Under Erdogan’s rule, Turkey has become a petri dish for Islamist politics. For a time, it seemed his vision for society was not so much Islamist as it was mildly conservative. Over the first few years of its rule, the AKP implemented socially conservative reforms, including placing limits on when alcohol could be sold in corner stores and defunding abortions at state-run hospitals. It tested the public’s appetite for laws based on Islamic values without impinging on the secular foundations of Turkey.
Other, more subtle reforms, however, have alarmed Turkey’s secularists. Under the AKP, religious high schools have flourished while the curricula at secular schools have been increasingly Islamized. Islamic studies programs at universities have shifted emphasis from philosophy to the hard Islamic sciences, including sharia.
Since the onset of the Syrian civil war, Turkey has also made changes to laws that vastly expand the powers of the intelligence service, known by its Turkish acronym, MIT. A series of laws passed in 2014, for instance, have given intelligence operatives the legal cover to carry out operations beyond Turkey’s borders with little oversight, punishing those, including journalists, who attempt to expose the agency’s activities.
Erdogan has argued that the law was needed to shield Turkey’s spies from potential legal action after they engaged in backdoor talks with the PKK, a designated terrorist organization, in 2010. But legal experts warn the law also encourages the MIT to make inroads with other terrorist organizations, like those fighting the Syrian regime.
While no conclusive evidence exists establishing a direct link between Turkish authorities and Islamic State, some experts are baffled by the lack of a strong response to tackle the group’s presence in Turkey.
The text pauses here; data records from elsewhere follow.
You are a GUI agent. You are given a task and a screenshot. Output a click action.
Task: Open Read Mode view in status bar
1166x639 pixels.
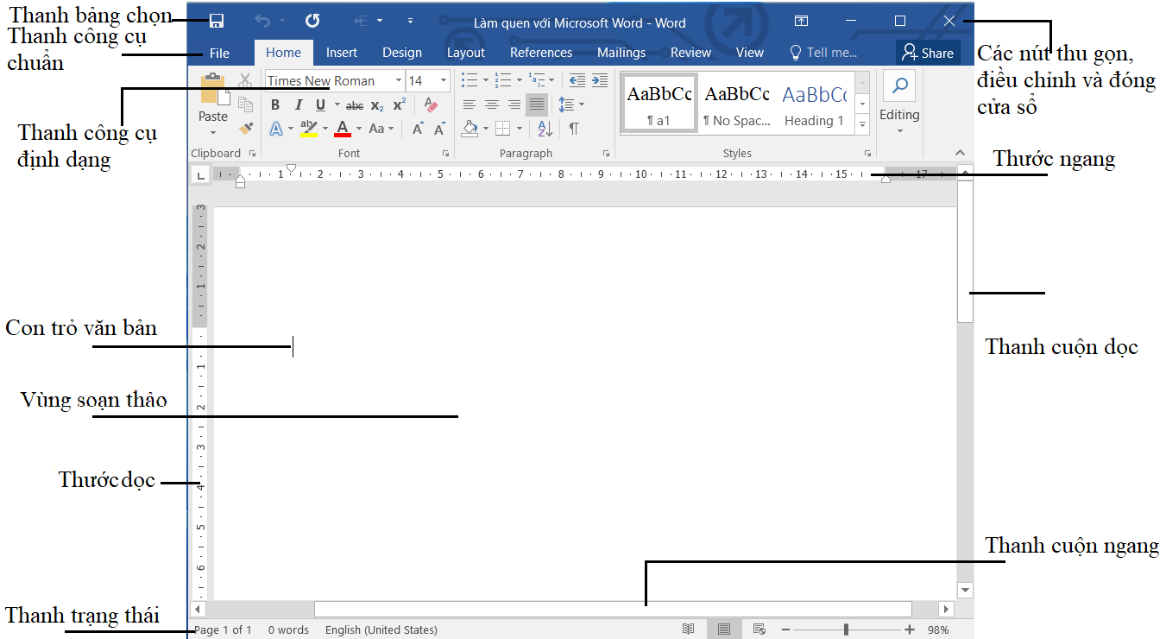(x=688, y=630)
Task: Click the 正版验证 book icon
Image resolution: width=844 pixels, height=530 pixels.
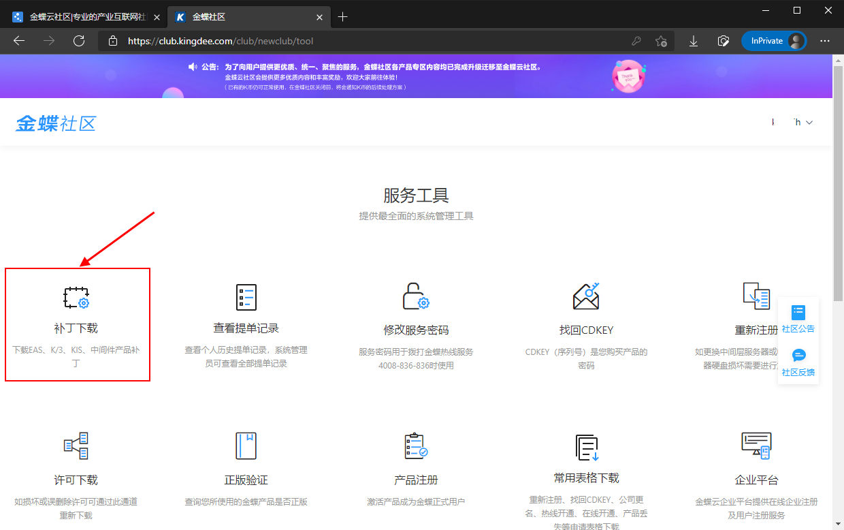Action: [x=246, y=446]
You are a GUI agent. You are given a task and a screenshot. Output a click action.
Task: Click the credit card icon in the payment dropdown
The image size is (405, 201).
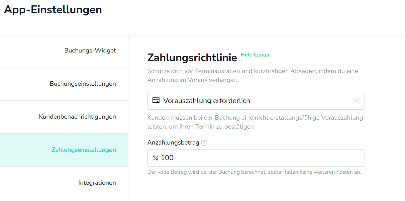155,100

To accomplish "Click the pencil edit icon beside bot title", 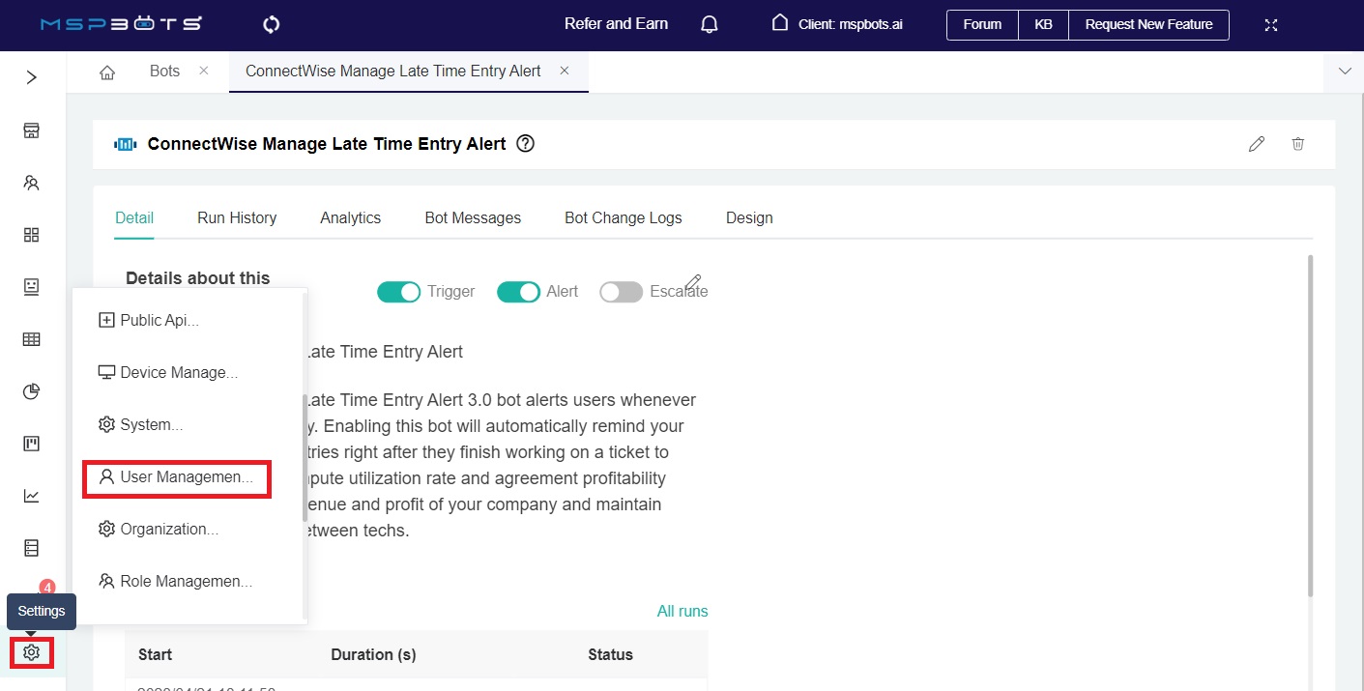I will (1257, 144).
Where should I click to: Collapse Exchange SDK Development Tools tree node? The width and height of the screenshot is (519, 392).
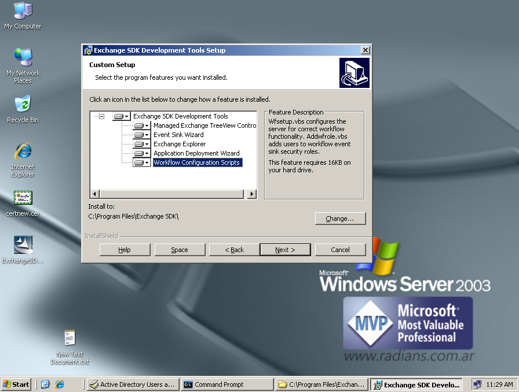coord(101,116)
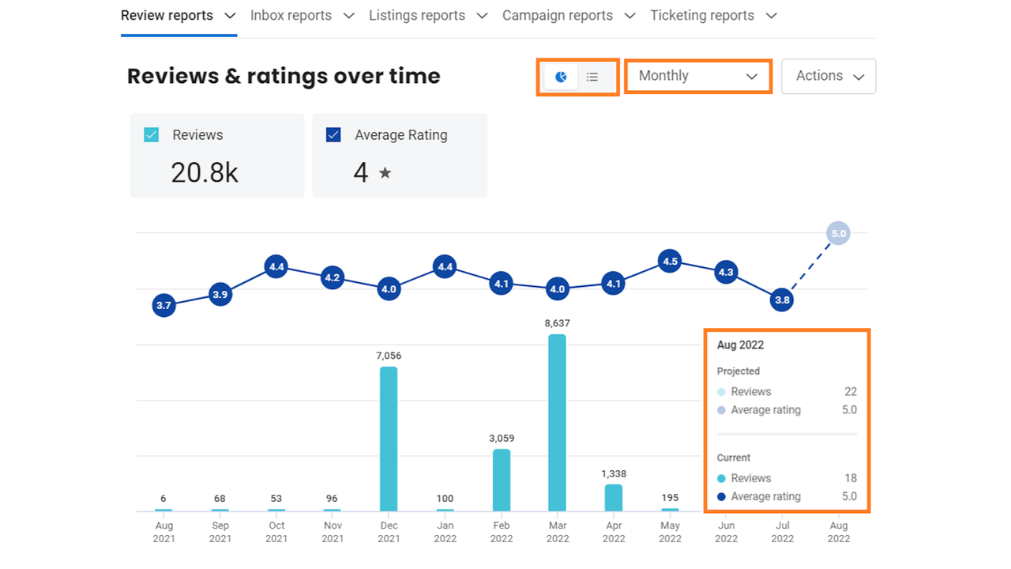Click the projected 5.0 rating point
The height and width of the screenshot is (569, 1011).
coord(838,233)
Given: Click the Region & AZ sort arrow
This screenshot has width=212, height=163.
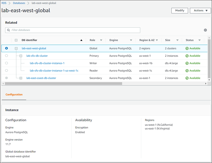Looking at the screenshot, I should click(157, 40).
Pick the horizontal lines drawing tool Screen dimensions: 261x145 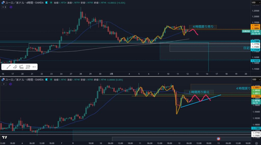[x=28, y=67]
Raids over the past year have netted dozens of alleged Islamic State operatives but they are rarely convicted and more often than not released. “I speculate that the AKP’s soft approach to ISIS is based on an aversion to engaging in a full-scale war against them,” says one academic, who has researched the institutional relationship between Turkey’s government and Islamic State, requesting anonymity. “Certainly ISIS does not represent an institutional structure in Turkey. It is classified as a terrorist organization. But what is written and what is done in practice are not the same things.”
Indeed, Turkey’s host of security challenges has left its security services stretched thin. The renewed war against PKK separatists in the country’s southeast and increasing tensions with Russia pose serious challenges to its military. A spate of bombings claimed by Islamic State, the academic adds, appear to be a message to the Turkish authorities: leave us alone or we will cause havoc on your streets.
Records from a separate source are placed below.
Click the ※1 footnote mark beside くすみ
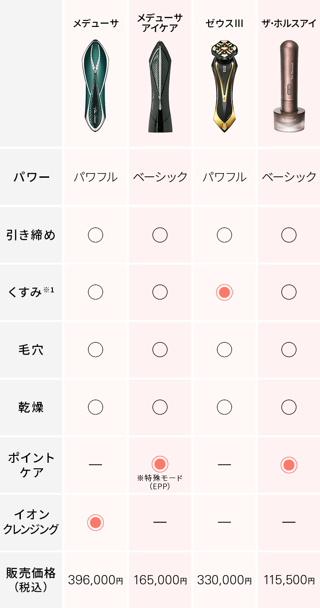Screen dimensions: 320x608 pyautogui.click(x=49, y=290)
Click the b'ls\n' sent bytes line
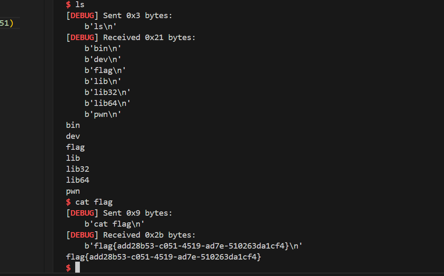Screen dimensions: 444x276 (101, 27)
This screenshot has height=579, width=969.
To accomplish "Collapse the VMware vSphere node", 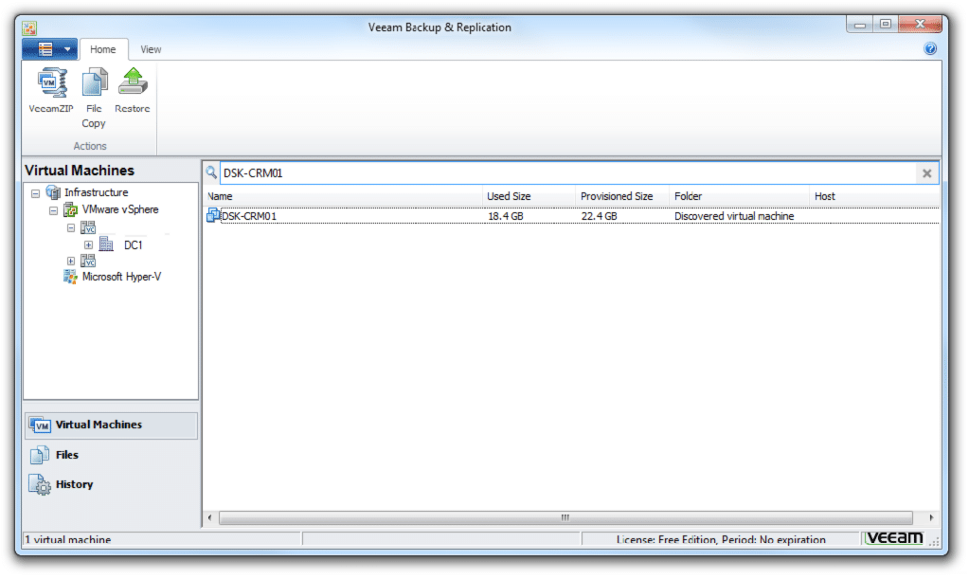I will 54,210.
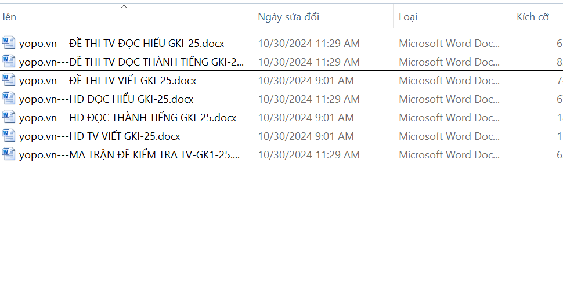
Task: Click the sort arrow above Tên column
Action: (124, 7)
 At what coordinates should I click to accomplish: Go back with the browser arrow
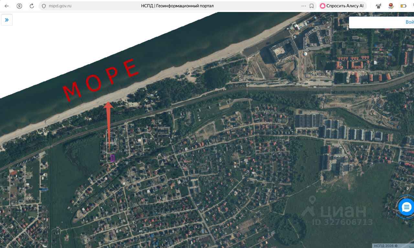(x=6, y=6)

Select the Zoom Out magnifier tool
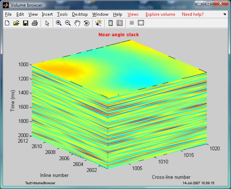pos(68,23)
Now, as the purges of Turkey’s security institutions continue after the failed coup, institutional chaos is sure to follow. Military experts have warned that Turkey lacks the experienced officers needed to replenish the ranks after such wide, sweeping cull. A detente with Russia, after Erdogan apologized for the downing of a Russian bomber in November 2015, has eased some of the pressure (the fighter pilot who reportedly shot the bomber down was arrested as part of the Gülenist purge) but will do little to help remove the threat posed by Islamic State.
Instead, it appears Turkey is heading toward a Pakistan-style uneasy truce with the growing army of radicals in its midst. Erdogan may have been speaking metaphorically when he recited that poem in 1997, but his words may come back to haunt him.